Honorable Mention: Descent: Journeys in the Dark. Thanks to this game, I may never play D&D again.
2006 - Great Wall of China
This is a pristine little gem of a game. It achieves what most games can only strive for: to fit perfectly and snugly inside its design space, creating a sense that this is the only version of this game that could exist, with no room for expansion.Honorable Mention: Through the Ages. Vlaada Chivatl is the new rising star of board game design. If you've been looking for a good board game version of Sid Meier's Civilization, look no further.
Honorable Mention: Arkadia. Similar to Acquire in its mix of spatial deployment and market speculation. I wish the fiction were a better fit.
Honorable Mention: Taluva. Like Carcassonne, but shorter, more tactical and with more direct confrontation. Can be played as an appetizer or a main course.
Special Innovation Award: Space Dealer, a valiant attempt at a real-time board game.
2007 - Galaxy Trucker
Yes. I said it. Galaxy Trucker. Not Agricola, and not Race for the Galaxy either. This game wins on originality.

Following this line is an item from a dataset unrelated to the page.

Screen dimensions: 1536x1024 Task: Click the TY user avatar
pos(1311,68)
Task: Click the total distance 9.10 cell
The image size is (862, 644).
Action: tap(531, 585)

I'm sorry that you don't like it because you made some noob mistake and got your ship blowed up. Space trucking is a job for men, not fuzzy bunnies.Runner Up: Race for the Galaxy. Don't get me wrong. I love Race for the Galaxy, but it borrows too much from San Juan to get my pick for this year.

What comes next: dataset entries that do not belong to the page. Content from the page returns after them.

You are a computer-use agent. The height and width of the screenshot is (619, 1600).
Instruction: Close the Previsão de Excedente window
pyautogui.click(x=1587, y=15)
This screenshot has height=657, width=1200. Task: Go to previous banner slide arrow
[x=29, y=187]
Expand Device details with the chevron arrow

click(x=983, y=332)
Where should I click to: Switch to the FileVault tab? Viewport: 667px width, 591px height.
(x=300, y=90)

Runner Up: Agricola. I love Agricola too, but honestly I find it to be a little too much of a chore to play. The return on investment just isn't as good.
Also check out: Notre Dame
2008 - Dominion
If you have not played this game, please stop reading now, go to a game store and buy it. (Not you, Mom, just everyone else.) This isn't so much a contender for Game of the Decade as it is the first game of the next decade. I predict that Dominion's mark will be found on many games of the "tens."Honorable Mention: Witch's Brew. I am in awe of this game. A trick-taking game with the actual trick-taking part amputated and replaced with action drafting. Or something. I wish I could in good conscience pick it over Dominion.

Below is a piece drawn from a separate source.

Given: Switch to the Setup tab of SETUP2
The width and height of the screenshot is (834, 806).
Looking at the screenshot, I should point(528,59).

Honorable Mention: Pandemic, a very good cooperative game. I love the way this game uses its card deck; the discards get put back on top of the deck causing history to repeat itself.
Honorable Mention: Le Havre. I might like this game more than Agricola. The narrative dimensions of this game are very compelling, making it easy to enjoy even when you're losing.